Below are examples of certain areas in the state that are being reduced due to our current tax system:


• $1.5 billion reduction to Health and Family Services budget, including elimination of Specialized Mental Health Rehabilitation facilities.
• 16,533 individuals with serious mental illnesses (SMI) will lose access to psychiatry, care coordination, evidence-based mental health services and housing supports – which will lead to increased hospitalizations and incarcerations;
• 808 adults with intellectual/developmental disabilities will lose residential and developmental services and supports in ICFDD settings – which will lead to increased utilization of state-operated developmental centers (SODCs);

• 1,798 individuals with intellectual/developmental disabilities and their families will lose access to respite services – which will lead families to seek out-of-home services, higher cost services and supports;

• 11,208 children ages 0-3 will lose access to early intervention services – which will lead to higher long term costs in special education;

• 21,100 individuals with epilepsy will lose access to case coordination, case management and outreach services;

Human Services:

• Division of alcohol and substance abuse – $27.5 million reduction

• Division of mental health — $82 million reduction

• Elimination of Best Buddies, Project Autism, Arc of Illinois, Homeless youth services, Immigration Integration Services, Illinois Welcoming centers

• $23 million reduction to Early Intervention Program

Public Health:

• $19 million reduction from 2015


$100 billion savings over 30 years in payments

$25 billion immediate reduction in unfunded liability.

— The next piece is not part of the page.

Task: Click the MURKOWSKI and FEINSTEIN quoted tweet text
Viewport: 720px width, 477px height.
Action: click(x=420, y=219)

$2.2 billion in savings from pension payments in this budget.

According to a January 2015 report by the Institute on Taxation and Economic Policy (, Illinois has the 5th most unfair state and local tax system in the country. In their analysis, when all state and local taxes are included, such as sales and excise taxes, property taxes and income taxes, lower income Illinoisans pay an overall tax rate almost three times that of the top income earners in Illinois. The lowest 20%, with incomes less than $19,000 per year, pay an overall tax rate of 13.2%, whereas the top 1%, with incomes more than $498,000 per year, pay an overall tax rate of 4.6%.

“We have to be more flexible in how we structure our tax code, and we must consider a fair income tax in which the income tax rate a person pays increases as their income increases,” said Ford. “This legislation would amend our state Constitution so we can design a fair tax code and not be limited to a flat tax rate like we have now which is the same rate whether you make $35,000 a year or $35 million a year. We still have much work to do to improve Illinois’ financial health. It is clear that more revenue is needed, but it must be fair and progressive and not regressive, as the proposed expanded sales tax would be.

Regressive tax policy only hurts working families and those working to enter the labor force.”The legislation also provides that any such tax imposed on corporations shall be at a non-graduated rate, not to exceed the average of the lowest and highest individual rates by more than a ratio of 8 to 5. “This legislation does not change the current flat tax rate for corporations, and also creates predictability for corporations as they look at their tax rates,” said Ford.